**Task objective**
Go over the lines below, and when one contains the word "computer", copy it.

....

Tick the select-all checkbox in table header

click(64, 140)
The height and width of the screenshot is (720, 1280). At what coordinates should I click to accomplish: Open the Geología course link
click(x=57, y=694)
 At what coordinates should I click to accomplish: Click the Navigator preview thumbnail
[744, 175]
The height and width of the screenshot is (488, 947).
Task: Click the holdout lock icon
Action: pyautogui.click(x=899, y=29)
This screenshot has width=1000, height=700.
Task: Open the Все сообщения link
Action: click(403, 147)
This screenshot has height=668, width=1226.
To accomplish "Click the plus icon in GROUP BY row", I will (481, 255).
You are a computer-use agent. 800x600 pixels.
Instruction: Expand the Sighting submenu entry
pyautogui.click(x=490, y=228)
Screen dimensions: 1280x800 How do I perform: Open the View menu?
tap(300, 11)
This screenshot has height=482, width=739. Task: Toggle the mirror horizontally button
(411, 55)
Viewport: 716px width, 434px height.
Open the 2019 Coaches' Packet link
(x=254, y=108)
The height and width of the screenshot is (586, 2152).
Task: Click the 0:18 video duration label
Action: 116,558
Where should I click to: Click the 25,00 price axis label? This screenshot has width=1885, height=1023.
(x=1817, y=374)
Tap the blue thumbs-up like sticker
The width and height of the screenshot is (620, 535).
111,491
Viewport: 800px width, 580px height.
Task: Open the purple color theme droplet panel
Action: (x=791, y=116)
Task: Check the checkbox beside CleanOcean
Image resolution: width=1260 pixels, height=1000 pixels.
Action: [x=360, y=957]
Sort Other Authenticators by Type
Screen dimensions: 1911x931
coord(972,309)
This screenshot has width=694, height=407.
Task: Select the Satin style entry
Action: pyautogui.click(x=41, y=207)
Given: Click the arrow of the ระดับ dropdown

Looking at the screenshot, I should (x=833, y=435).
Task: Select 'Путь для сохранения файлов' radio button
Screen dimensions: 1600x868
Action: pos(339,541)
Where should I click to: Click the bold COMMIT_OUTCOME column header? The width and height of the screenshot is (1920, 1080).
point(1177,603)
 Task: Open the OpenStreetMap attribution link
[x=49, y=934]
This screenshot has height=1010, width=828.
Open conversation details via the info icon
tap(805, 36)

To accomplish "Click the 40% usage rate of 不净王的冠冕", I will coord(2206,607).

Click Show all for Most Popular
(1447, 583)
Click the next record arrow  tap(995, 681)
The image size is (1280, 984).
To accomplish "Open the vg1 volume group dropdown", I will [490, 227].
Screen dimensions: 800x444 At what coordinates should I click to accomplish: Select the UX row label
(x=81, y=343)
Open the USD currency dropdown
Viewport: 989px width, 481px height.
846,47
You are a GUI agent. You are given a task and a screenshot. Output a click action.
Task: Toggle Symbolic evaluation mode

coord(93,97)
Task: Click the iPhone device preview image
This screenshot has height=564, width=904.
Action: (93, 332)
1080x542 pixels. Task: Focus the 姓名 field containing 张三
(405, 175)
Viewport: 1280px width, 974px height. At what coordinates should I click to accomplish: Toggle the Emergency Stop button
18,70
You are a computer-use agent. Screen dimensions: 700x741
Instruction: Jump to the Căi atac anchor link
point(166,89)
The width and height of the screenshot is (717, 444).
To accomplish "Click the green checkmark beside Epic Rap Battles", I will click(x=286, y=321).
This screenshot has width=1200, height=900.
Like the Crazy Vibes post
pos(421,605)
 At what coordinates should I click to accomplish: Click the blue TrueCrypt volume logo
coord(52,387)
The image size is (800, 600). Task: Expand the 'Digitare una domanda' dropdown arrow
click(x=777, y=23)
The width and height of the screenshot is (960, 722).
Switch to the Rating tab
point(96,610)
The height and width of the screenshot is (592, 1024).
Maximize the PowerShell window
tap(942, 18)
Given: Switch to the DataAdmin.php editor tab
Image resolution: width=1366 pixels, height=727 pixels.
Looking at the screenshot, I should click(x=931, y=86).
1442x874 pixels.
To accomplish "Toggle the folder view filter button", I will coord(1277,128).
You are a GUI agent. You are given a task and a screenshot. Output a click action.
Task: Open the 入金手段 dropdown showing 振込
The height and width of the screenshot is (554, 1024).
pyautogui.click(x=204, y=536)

....

**Expected answer**
You are a computer-use agent. 800x600 pixels.
You are a computer-use agent. Screen dimensions: 700x741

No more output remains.